Buttermilk Chocolate Cupcakes with Toffee Frosting- a moist, tender cupcake topped with a thick, rich, and creamy toffee frosting with a little crunch. These cupcakes are wonderfully decadent. If you are chocolate obsessed, you will love these cupcakes. The buttery toffee crunch makes them even more irresistible.
The cupcake batter for these Chocolate Buttermilk Cupcakes with Toffee Frosting is a real winner. It’s a great cupcake recipe to have and would taste great with any frosting.
The key to this cupcake batter is the buttermilk. It makes the cupcakes wonderfully moist and tender.
Tips for making Chocolate Buttermilk Cupcakes with Toffee Frosting
- Only fill the cupcake liners halfway. Any more and they will be too full which will either result in the cupcakes sinking in the middle or you will have big mushroom tops.
- I use alot of buttermilk for everything form Buttermilk Pancakes to Buttermilk Pie. But if you don’t have any you can make an easy buttermilk substitute by adding 1 tablespoon of lemon juice or white vinegar to a glass measuring cup and then adding milk to the 1 cup line. Let sit 5 minutes before using.

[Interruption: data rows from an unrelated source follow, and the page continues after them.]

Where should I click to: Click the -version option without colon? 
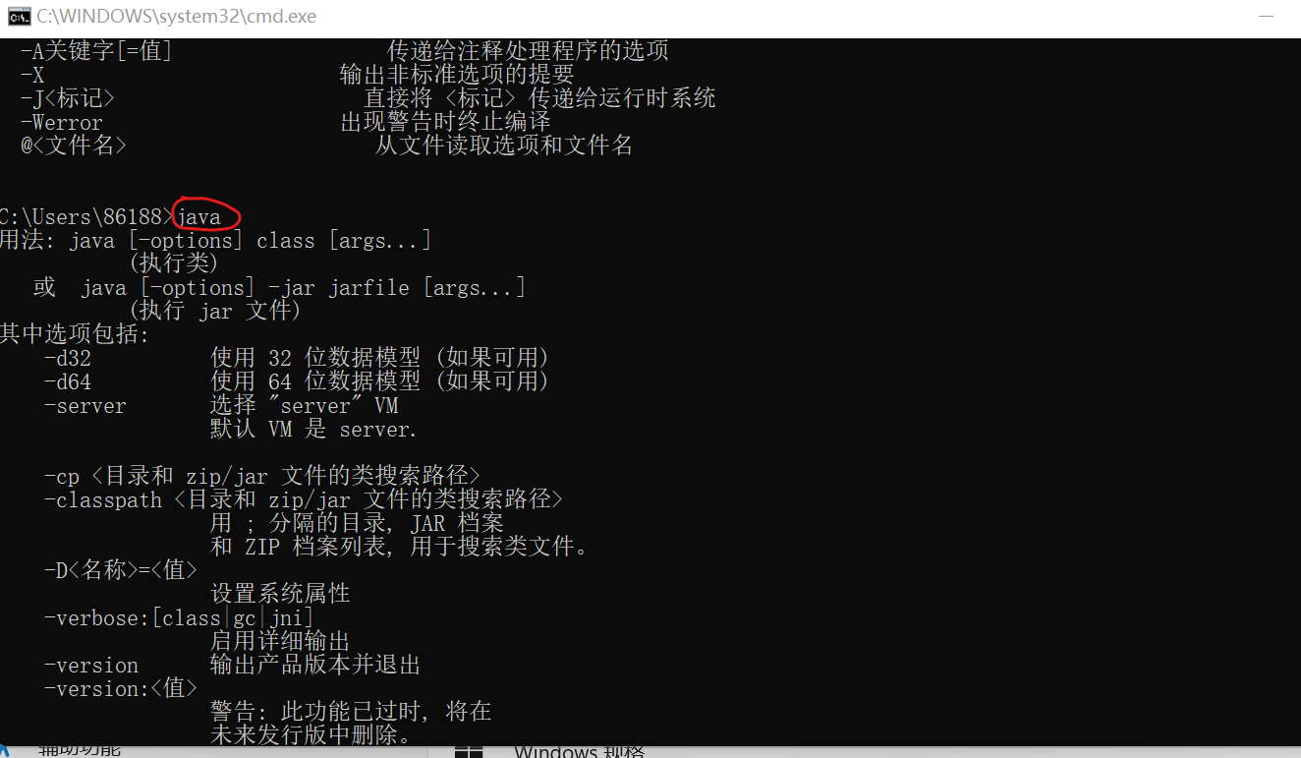pos(91,666)
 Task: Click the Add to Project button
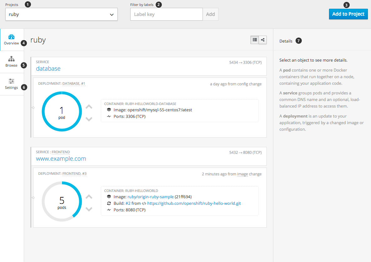(348, 14)
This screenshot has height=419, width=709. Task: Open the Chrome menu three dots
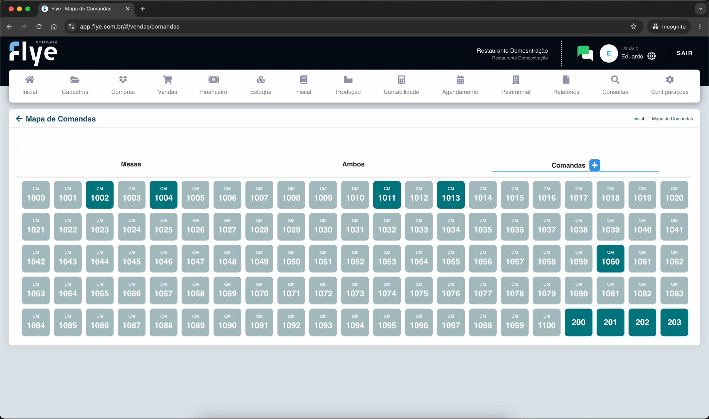(700, 27)
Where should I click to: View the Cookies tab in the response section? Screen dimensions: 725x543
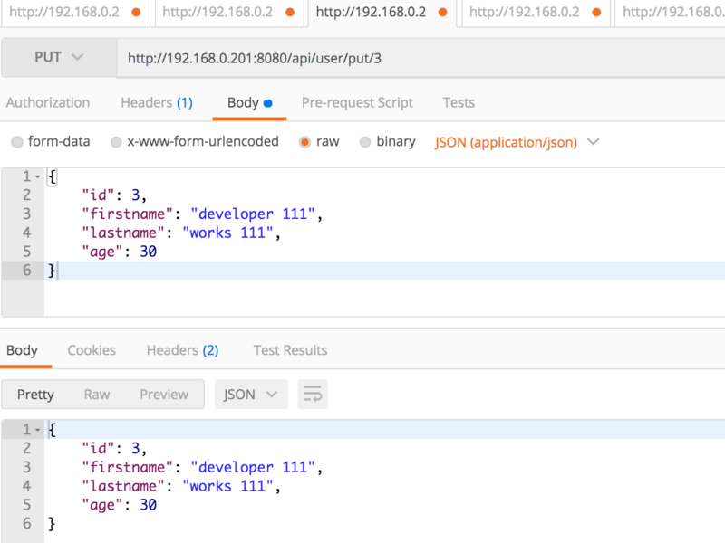[92, 350]
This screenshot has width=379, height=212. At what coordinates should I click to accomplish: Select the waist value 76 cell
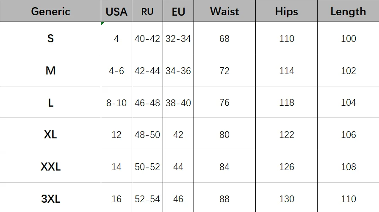(x=224, y=103)
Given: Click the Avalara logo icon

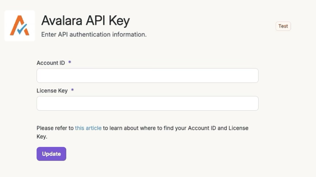Looking at the screenshot, I should (x=19, y=26).
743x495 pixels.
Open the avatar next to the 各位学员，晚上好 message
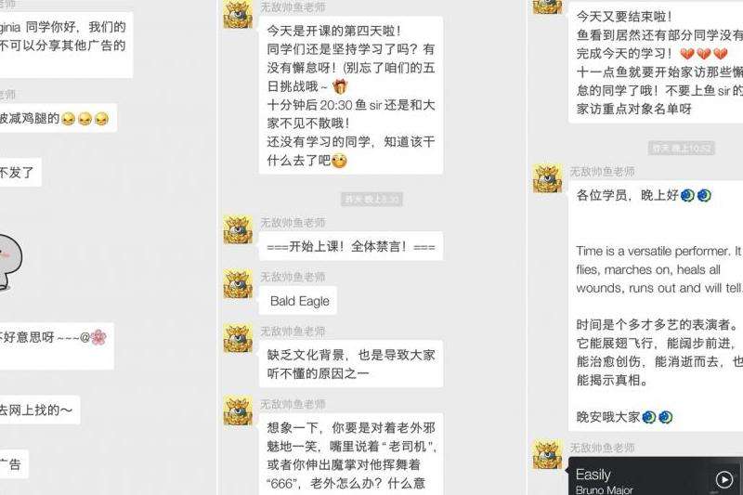click(547, 178)
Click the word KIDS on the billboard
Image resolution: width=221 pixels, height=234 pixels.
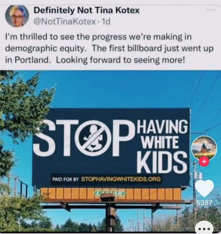click(162, 162)
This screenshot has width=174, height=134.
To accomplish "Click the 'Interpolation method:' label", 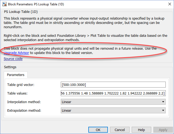I will [x=24, y=102].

- You can also freeze buttermilk in ice cube trays if you have some that will go bad before you have a chance to use it.
More Cupcake Recipes
Buttermilk Chocolate Cupcakes with Toffee Frosting- a moist, tender cupcake topped with a thick, rich, and creamy toffee frosting with a little crunch. These cupcakes are wonderfully decadent. If you are chocolate obsessed, you will love these cupcakes.

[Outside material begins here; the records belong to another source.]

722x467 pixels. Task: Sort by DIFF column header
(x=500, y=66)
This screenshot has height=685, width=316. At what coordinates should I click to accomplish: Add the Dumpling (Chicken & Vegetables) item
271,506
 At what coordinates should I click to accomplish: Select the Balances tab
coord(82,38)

- 1/2 cup butter, softened
- 1 1/2 cups sugar
- 2 large eggs
- 1 teaspoon vanilla extract
- 1 1/2 cups all-purpose flour
- 1/2 cup unsweetened cocoa powder
- 1 teaspoon baking soda
- 1/4 teaspoon salt
- 1/2 cup buttermilk
- 1/2 cup water
- 1/2 cup butter, softened
- 2 cups powdered sugar
- 1/3 cup plus 1 tablespoon unsweetened cocoa powder
- 3 tablespoons milk
- 1 teaspoon vanilla
- 1 cup almond brickle chips or toffee bits, divided
Preheat oven to 375 degrees and line 24 muffin cups with paper liners.

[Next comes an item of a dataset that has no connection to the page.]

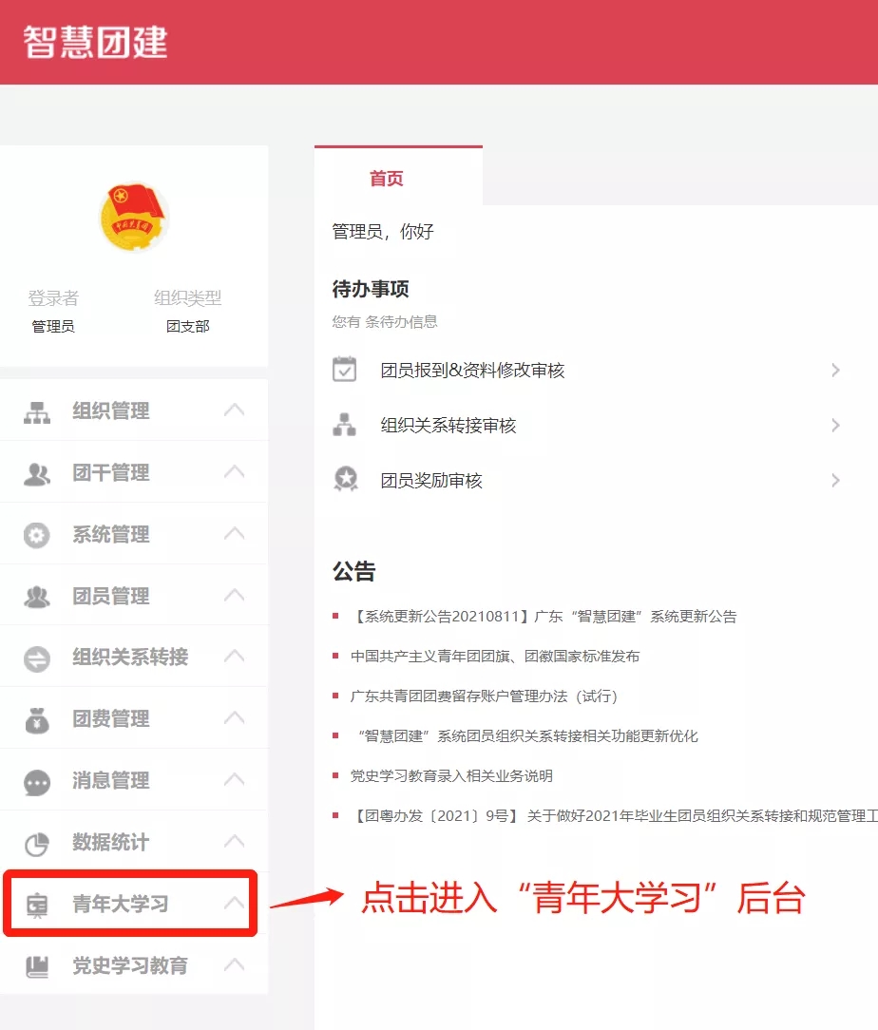Expand the 青年大学习 menu chevron
This screenshot has width=878, height=1030.
point(234,904)
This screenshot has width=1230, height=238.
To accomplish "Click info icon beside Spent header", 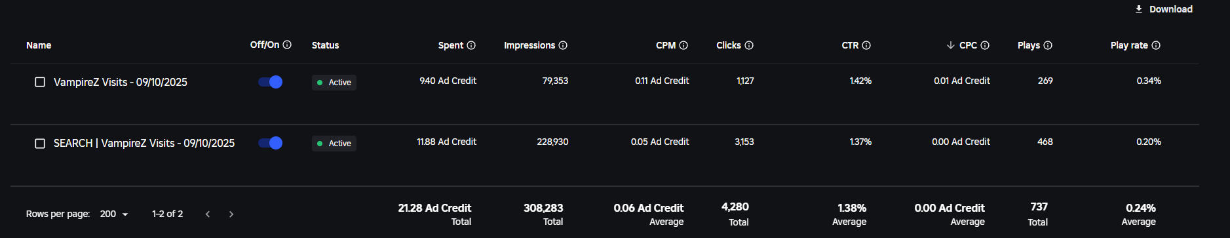I will (x=471, y=45).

Beat butter and sugar with an electric mixer until light and fluffy.
Beat in eggs one at a time. Beat in vanilla. Scrape down the sides of the bowl.
In a medium bowl, whisk together flour, cocoa powder, baking soda, and salt.
Combine buttermilk and water.
Add flour mixture to butter mixture, alternating with buttermilk mixture, and beginning and ending with flour mixture.
Fill muffin tins halfway with batter. Bake for 15 to 18 minutes. Let cool before frosting.
To make frosting, whisk together powdered sugar and cocoa powder.
Using an electric mixer, beat butter with 1/2 cup of powdered sugar mixture until smooth. Beat in milk and vanilla and then the remaining powdered sugar mixture until smooth.
Stir in 3/4 cup toffee bits. Spread frosting on cupcakes. Sprinkle with remining toffee bits.